If you don’t have a religious Sabbath, just pick a day and set it aside for spiritual, recreational (that means re-create, you know), and delightful endeavors. For me, it means no email and keeping my desk verboten.
4. Cultivate greater compassion.
“Feel with” (that’s the basic definition of the word compassion) the homeless guy on the corner, whether you opt to give him a buck or not. Feel with the people you read about in the paper, and expand your circle of compassion to include other sentient beings. The Jain saint Mahavira put it so beautifully: “To every creature, his own life is very dear.”
5. Treat your body as a temple.
Honor it. Care for it. Treat it kindly. Use it well. Feed it the best food, give it enough rest and exercise, and show it some appreciation: it does a lot for you.
6. Share your time, talent, treasure.
Give of your time, let the world benefit from your talents, and give of your resources, either through tithing (regular giving of 10% of all money that comes to you) or some other system of sharing. This makes the world better and opens the way for the universe to give back to you.
7. Study and learn.
Read the scriptures of the world or of your own tradition. Read the spiritual classics such as The Yoga Sutras of Patajali, with its timeless moral teachings of nonviolence, truthfulness, non-stealing, moral conduct regarding sex, and non-greed. Or Brother Lawrence’s The Practice of the Presence of God, which explores the idea of doing even the most menial act “to the glory of God.” And read new books that help open your mind to more wonder and beauty and grace.
8. Create community.
Bring into your circle people who are also on a spiritual quest. You need them to reflect back to you what’s really important.

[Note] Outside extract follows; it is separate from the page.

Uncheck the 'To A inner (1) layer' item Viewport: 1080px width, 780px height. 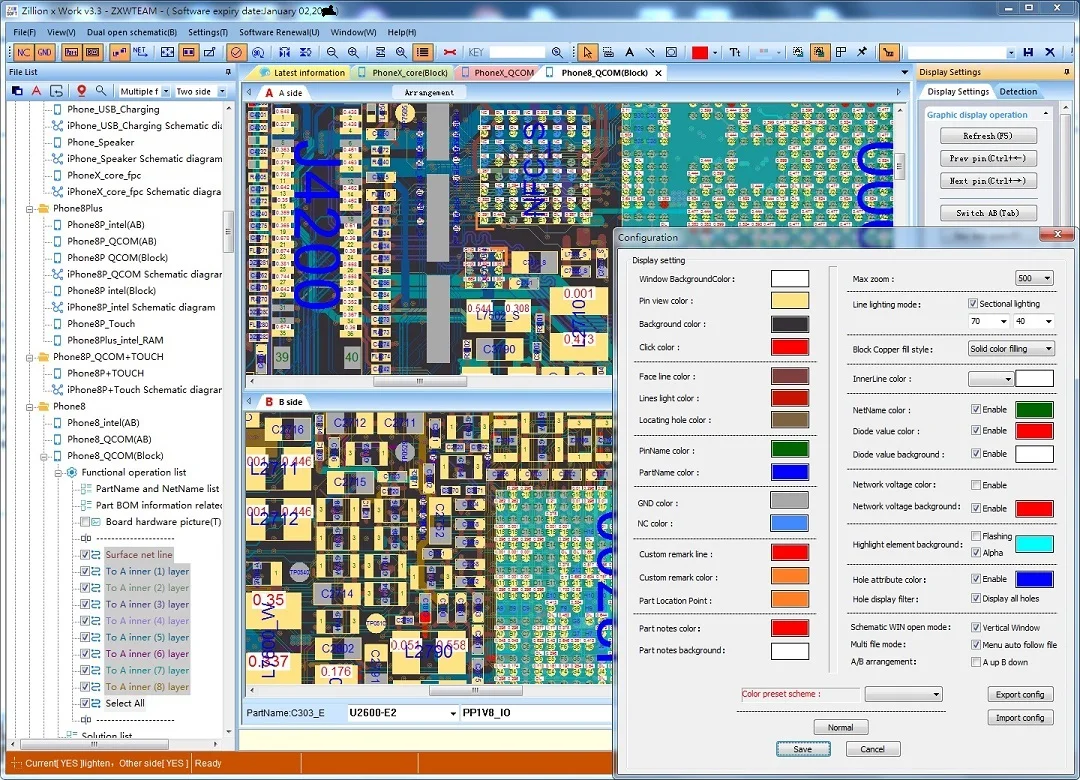click(86, 570)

9. Allow others to, simply, be.
Principle 9 states that you need people around you whose spiritual questing is in keeping with yours, but you also need to allow other people to be on other paths and some to be on, seemingly, no path at all. Shine your light: if it’s of the wattage they can see and appreciate, they may want what you have and they’ll ask how you got it. If not, trust that they have a Higher Power, too, and that they’re just where they should be.
10. Find Spirit everywhere.
Look around your life and your day and find God, Spirit, Presence, Source Energy. See it in nature, in serendipity, in children and animals, in art and beauty, in simple pleasures.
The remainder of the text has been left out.